# [Work instructions]
Return the material from its first line through the line with "coord(1223,23)", both included, copying every line unchanged.
[Begin Record extracts]
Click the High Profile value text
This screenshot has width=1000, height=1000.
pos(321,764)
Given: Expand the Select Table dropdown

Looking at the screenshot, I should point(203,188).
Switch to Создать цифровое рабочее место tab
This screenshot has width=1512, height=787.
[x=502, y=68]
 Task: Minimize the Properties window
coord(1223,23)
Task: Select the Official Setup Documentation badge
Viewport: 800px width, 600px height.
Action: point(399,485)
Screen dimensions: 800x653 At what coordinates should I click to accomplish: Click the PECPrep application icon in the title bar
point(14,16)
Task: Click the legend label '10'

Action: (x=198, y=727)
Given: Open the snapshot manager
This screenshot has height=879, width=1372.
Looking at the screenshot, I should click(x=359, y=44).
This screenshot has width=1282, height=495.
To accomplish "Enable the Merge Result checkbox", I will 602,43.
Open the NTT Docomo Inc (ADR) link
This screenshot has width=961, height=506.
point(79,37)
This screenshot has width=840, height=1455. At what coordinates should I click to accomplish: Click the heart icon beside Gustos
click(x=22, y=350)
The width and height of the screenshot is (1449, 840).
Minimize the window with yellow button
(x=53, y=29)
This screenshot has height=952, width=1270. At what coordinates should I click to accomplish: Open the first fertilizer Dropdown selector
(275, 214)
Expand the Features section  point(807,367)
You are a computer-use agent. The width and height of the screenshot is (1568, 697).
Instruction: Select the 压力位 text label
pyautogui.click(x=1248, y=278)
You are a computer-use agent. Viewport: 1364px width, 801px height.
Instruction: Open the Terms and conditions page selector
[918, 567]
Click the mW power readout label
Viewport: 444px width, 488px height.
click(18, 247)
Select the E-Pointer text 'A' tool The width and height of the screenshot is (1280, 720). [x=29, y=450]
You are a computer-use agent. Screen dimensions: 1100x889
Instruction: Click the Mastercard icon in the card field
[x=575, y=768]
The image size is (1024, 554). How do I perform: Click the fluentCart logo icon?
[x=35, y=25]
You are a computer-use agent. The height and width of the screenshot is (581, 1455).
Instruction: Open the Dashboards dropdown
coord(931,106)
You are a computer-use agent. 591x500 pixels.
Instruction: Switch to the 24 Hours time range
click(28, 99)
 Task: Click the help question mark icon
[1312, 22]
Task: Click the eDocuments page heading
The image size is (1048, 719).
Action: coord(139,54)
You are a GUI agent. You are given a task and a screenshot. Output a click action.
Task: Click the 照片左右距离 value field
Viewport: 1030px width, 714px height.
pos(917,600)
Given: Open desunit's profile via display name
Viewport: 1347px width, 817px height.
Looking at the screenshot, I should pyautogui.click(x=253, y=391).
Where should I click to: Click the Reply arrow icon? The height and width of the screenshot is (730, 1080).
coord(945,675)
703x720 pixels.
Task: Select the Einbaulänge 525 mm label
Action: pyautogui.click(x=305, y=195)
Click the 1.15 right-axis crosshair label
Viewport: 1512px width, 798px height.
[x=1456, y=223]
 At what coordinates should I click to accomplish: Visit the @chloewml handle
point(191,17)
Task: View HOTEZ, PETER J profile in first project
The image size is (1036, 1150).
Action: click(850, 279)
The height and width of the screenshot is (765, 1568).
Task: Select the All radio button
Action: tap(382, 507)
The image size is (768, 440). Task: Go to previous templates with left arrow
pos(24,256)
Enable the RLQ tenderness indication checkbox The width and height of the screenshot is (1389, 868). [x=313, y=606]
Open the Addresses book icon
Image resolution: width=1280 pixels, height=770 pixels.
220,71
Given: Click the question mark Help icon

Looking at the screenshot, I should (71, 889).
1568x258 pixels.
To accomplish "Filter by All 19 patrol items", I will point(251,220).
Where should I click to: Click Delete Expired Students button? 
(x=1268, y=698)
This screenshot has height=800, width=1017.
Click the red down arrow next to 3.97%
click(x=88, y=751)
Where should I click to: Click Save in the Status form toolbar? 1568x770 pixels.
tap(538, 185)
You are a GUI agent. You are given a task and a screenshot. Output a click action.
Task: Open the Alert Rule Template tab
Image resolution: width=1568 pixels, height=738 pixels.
[End Record extracts]
# [Output]
Click the High Profile value text
This screenshot has width=1000, height=1000.
pos(321,764)
Given: Expand the Select Table dropdown

Looking at the screenshot, I should point(203,188).
Switch to Создать цифровое рабочее место tab
This screenshot has width=1512, height=787.
[x=502, y=68]
 Task: Minimize the Properties window
coord(1223,23)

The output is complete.